February 28 (SeeNews) - The International Monetary Fund (IMF) on Tuesday raised Moldova's economic growth forecast for this year to 4.5% from 3% and said that is considering providing a $21.2 million (20 million euro) loan under the existent three-year credit facility.
"The Moldovan authorities have continued to make progress in tackling long-standing vulnerabilities in the financial sector and advancing structural reforms. These efforts have helped to restore financial stability, and growth has started to return. The economy is projected to grow by 4.5% in 2017, higher than earlier expected," IMF mission chief in Moldova Ben Kelmanson said at the end of a week long visit in the country.
In order to sustain growth and job creation, Moldova must continue efforts to rehabilitate the financial system, to strengthen the governance and financial condition of banks and to enhance regulatory and supervisory frameworks, the financial institution added.
Moldova has been trying to cope with a major banking crisis since November 2014, when about $1 billion went missing from three of the country's banks. The sum was equal to about 16% of the impoverished ex-Soviet state's 2015 gross domestic product.
“The National Bank of Moldova, BNM, should continue to improve its inflation targeting framework by strengthening operational procedures, forecasting abilities, and policy communications. The BNM should also stand ready to tighten monetary policy if inflation rises more quickly than projected," the IMF said.
In its latest monetary policy meeting on February 22, BNM maintained its key rate at 9.0%, striving to keep inflation close to its 5.0% target. BNM last revised its key monetary rate in October, lowering it by 0.5%, to 9.0%.
Moldova's consumer price inflation accelerated to 3% year-on-year in January, from 2.4% in December.
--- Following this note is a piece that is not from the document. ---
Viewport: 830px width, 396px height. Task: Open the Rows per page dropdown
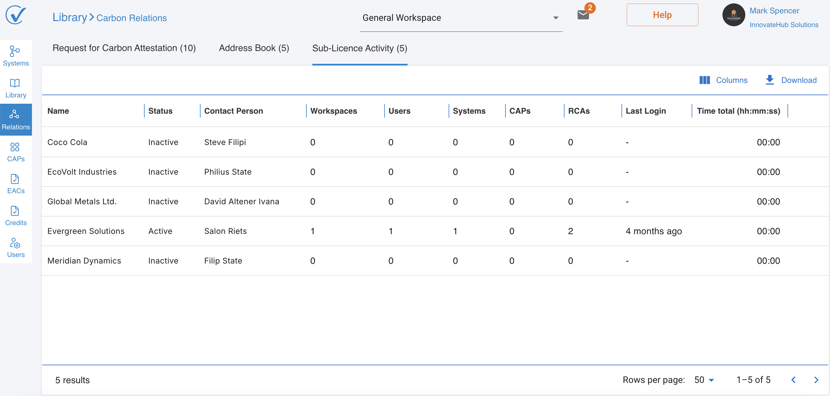coord(704,380)
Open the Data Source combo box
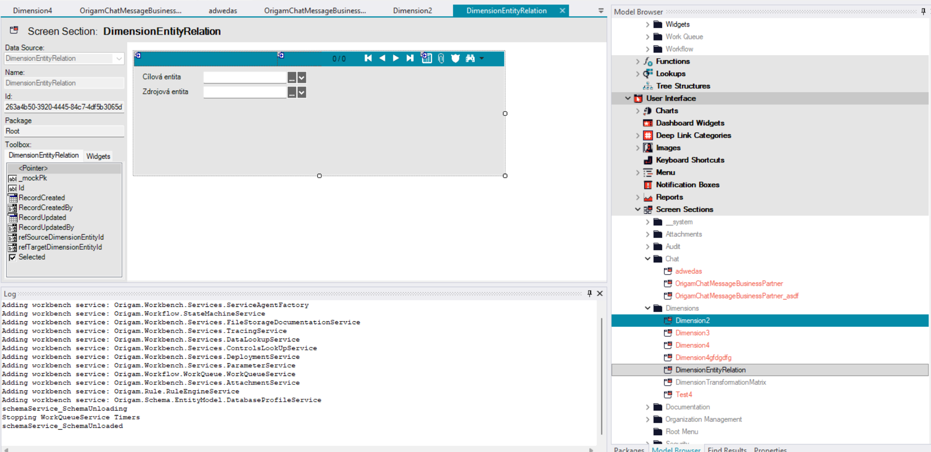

The central bank now projects 5.2% inflation in 2017 and 4.9% in 2018.
As for Moldova's 2017 budget, IMF said that it is consistent with programme targets and support growth-friendly measures, but stressed that key actions ahead include strengthening revenues, improving the efficiency of spending, and effective public administration reform.
Moldova's 2017 budget bill is built on 3% economic growth to 142.8 billion lei ($7.15 billion/6.74 billion euro) and a deficit of 4.15 billion lei or 2.9%/GDP.
The fund also announced that is considering providing a $21.2 million loan to Moldova under the existent three-year $178.7 million Extended Credit Facility and Extended Fund Facility arrangement signed in November.
IMF's executive board will decide on the loan in April, following the local authorities’ implementation of a number of prior actions.